Fig 6. (a) SEM image of the Ag/Cu bi layer stack contacts after
contact co-firing, the metals detached from each other created high line
resistance and (b) SEM image of the Ag/Ni contact lifts off
from the Si substrate
The efficiency and series resistance parameters, plotted based on finger
width associated with lift-off and delamination in stacked contacts, are
presented in Fig. 7. The results show that bi-layer contacts perform
similarly to Ag counterparts, provide no delamination or a lift-off
occur in the structure. Lift-off from the center damages the performance
to the extent that the efficiency of Ag/Ni contacted cell may drop to as
low as 16.62% as shown by the highlighted datapoints in Fig. 7 (left).

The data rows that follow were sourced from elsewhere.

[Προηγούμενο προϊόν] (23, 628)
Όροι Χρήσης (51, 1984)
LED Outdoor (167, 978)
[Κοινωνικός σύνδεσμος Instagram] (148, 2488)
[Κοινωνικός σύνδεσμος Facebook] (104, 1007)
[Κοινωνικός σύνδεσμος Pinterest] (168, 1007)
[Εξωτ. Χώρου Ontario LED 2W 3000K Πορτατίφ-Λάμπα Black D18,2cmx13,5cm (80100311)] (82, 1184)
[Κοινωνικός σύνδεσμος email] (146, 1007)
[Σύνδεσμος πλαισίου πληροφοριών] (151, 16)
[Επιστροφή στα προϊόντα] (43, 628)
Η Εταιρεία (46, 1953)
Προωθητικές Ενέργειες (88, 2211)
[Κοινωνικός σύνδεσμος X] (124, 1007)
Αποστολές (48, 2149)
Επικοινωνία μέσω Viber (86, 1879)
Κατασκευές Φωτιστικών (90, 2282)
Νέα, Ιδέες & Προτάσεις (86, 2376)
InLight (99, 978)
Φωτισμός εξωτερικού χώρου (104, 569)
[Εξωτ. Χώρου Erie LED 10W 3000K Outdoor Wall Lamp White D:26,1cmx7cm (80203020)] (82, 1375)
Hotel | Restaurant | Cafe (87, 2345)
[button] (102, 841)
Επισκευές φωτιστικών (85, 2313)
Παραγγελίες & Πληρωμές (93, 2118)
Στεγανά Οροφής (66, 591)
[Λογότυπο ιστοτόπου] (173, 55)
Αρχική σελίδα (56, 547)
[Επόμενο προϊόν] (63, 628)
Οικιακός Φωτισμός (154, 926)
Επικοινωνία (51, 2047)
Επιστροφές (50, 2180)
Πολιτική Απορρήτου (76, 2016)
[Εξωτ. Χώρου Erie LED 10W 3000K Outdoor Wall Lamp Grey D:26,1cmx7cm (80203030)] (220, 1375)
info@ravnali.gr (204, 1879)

The series resistance of those cells, shown in Fig 7 (right), may exceed
1Ω·cm2 due to high contact resistance while
delamination present itself as a finger resistance and increases the
RS for the Ag/Cu contacts. For those cells where the
contact layers are intact, the contact resistance is in the range of the
Ag reference, implying that the performance can reach industry standards
and lower the Ag usage per watt. Following this data, it can be
concluded that the performance of both Ag/Cu and Ag/Ni contacts closely
mirrors that of their Ag counterparts. These findings suggest a high
potential for these bi-layer configurations to serve as effective
alternatives to Ag, especially considering their performance, which is
commensurate with industry standards. By leveraging these alternatives,
a considerable reduction in Ag consumption per watt can be achieved
without compromising the efficiency of solar cells.